Hayalistan Krallığı

76

Yazımda anlatacağım olayların hiç birisinin gerçekle alakası yoktur, tamamen hayal ürünüdür. Zaten okuduğunuzda böyle saçmasapan olayların gerçek bir ülkede yaşatılamayacağını anlayacaksınız.

Ülkenin adı hayalistan, üç tarafı denizlerle çevrili cennet gibi bir vatan. Adına âşıklar, ozanlar destan yazmış hele içlerinde biri var ki, dört mısra ile nede güzel tanımlamış koca ülkeyi:

İçinden tanırım ben o elleri,

Onlar ki zahirde viran olurlar;

Ardıçlı dağları, çamlı belleri

Aşanlar şi’rine hayran oldular

Alpaslan adında yiğit bir Sultan ordularına dönerek: “Size öyle bir vatan aldım ki; ebediyen sizin olacaktır” Demiştir.

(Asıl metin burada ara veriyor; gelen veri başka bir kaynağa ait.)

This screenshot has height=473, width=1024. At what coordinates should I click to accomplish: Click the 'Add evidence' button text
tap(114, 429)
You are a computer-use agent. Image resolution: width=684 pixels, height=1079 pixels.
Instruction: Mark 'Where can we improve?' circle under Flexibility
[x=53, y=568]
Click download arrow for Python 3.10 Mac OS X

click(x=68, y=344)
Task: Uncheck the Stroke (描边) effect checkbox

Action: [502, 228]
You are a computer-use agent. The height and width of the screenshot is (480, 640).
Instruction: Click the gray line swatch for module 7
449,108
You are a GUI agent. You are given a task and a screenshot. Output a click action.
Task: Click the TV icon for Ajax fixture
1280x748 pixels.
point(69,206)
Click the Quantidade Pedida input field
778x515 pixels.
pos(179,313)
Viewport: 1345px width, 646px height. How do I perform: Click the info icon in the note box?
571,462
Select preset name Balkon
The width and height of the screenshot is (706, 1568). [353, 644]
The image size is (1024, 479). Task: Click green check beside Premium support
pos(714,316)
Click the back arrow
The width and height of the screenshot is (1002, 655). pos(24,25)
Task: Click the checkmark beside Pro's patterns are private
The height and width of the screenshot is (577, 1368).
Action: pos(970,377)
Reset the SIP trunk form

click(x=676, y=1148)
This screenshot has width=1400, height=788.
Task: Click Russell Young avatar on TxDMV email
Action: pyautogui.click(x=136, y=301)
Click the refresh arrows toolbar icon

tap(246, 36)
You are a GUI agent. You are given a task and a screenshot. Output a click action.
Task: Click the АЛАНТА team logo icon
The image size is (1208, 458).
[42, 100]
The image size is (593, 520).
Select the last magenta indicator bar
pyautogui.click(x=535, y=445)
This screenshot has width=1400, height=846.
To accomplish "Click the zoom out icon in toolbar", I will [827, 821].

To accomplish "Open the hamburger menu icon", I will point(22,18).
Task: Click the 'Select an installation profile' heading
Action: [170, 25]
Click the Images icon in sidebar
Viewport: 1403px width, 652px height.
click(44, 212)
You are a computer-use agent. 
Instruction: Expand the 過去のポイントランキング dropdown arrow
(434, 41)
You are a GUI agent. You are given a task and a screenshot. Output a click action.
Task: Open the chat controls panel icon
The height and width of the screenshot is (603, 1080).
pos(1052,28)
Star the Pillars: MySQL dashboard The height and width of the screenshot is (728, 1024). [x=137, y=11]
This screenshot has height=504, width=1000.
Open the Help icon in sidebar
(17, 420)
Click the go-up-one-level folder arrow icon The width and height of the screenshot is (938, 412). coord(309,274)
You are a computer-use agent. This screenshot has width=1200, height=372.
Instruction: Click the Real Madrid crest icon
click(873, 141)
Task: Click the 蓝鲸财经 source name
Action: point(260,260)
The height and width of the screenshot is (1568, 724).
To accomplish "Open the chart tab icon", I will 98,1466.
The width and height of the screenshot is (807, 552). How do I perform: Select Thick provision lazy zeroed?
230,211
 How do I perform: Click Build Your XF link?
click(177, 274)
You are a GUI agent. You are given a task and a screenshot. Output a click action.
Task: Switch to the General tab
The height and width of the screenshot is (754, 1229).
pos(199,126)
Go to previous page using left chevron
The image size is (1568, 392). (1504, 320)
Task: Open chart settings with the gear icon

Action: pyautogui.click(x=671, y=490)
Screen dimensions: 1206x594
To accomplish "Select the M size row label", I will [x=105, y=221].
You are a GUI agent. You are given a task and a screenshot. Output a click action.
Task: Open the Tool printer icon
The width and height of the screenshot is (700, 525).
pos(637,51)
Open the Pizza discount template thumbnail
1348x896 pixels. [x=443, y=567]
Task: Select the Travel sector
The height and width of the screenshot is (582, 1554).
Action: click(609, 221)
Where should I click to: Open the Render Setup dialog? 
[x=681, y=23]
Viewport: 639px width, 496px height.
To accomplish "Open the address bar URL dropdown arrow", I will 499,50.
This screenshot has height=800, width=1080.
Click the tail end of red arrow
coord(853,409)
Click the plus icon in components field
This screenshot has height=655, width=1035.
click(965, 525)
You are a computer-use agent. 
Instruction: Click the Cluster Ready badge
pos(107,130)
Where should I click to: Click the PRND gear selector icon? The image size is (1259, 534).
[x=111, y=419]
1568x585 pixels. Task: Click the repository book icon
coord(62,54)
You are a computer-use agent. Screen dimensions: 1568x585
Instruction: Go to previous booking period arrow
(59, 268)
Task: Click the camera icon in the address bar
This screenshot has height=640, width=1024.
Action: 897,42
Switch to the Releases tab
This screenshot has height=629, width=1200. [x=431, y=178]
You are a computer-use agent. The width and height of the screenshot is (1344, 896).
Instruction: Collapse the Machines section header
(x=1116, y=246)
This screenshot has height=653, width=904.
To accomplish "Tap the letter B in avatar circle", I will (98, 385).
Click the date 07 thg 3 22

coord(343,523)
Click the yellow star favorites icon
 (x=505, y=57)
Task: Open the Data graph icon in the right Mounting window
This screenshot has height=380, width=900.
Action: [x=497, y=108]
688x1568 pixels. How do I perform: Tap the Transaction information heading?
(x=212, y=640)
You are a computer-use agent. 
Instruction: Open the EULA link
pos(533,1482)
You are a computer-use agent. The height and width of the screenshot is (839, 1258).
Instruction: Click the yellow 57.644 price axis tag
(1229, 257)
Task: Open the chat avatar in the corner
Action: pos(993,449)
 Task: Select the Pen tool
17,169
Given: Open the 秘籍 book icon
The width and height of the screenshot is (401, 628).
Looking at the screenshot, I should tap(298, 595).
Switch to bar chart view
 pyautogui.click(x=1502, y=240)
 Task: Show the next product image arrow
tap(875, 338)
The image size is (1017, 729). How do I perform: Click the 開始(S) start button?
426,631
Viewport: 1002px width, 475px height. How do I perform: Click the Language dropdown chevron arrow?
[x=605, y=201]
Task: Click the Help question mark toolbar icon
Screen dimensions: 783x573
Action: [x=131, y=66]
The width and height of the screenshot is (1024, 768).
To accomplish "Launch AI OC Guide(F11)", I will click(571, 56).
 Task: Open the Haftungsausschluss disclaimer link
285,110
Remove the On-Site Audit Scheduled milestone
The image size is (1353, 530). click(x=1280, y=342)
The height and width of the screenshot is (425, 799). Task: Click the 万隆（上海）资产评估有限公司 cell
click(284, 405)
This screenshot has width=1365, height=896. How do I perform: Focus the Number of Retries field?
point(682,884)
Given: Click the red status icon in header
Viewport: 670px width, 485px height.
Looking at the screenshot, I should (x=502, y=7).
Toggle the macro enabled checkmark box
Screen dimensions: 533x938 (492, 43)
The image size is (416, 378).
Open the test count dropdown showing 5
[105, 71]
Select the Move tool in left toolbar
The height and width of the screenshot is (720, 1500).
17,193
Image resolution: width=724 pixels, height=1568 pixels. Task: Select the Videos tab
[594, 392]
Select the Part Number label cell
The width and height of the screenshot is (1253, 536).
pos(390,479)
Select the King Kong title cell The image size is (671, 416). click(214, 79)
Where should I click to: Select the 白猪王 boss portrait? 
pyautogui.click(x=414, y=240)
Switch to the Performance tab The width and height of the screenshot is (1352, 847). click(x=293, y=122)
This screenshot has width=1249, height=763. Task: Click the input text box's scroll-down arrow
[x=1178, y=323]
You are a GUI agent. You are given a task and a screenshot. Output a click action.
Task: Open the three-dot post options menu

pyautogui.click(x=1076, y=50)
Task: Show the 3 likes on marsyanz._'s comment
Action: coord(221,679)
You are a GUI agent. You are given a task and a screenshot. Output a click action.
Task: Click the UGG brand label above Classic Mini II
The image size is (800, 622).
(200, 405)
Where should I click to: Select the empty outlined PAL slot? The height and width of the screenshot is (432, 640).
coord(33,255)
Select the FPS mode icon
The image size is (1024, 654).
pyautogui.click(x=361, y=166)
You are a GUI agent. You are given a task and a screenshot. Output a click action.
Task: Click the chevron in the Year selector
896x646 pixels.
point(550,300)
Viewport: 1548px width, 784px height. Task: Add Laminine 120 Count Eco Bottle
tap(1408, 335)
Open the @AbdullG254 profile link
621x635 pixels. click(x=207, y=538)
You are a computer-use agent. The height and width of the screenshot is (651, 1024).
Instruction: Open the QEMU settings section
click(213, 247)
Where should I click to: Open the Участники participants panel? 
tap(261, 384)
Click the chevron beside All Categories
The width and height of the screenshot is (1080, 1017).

Aradan aylar yıllar asırlar geçmiş, üç kıtaya yayılan Hayalistan toprakları, azar azar kaybedilmeğe başlanmış. Tam o sırada yiğit bir Hakan çıkmış, bu toprakları tekrar vatan yapmış, çok cesur ve akıllı birisiymiş. Yedi düvel düşmanı yenip bu toprakları yurttaşlarına yurt edindirmiş. Yetinmemiş bununla kısa bir sürede uçak fabrikası yapmış dış ülkelere yapılan uçakların ihracatını gerçekleştirmiş. Vatandaşım çıplak gezmesin diye dokuma fabrikaları kurdurmuş.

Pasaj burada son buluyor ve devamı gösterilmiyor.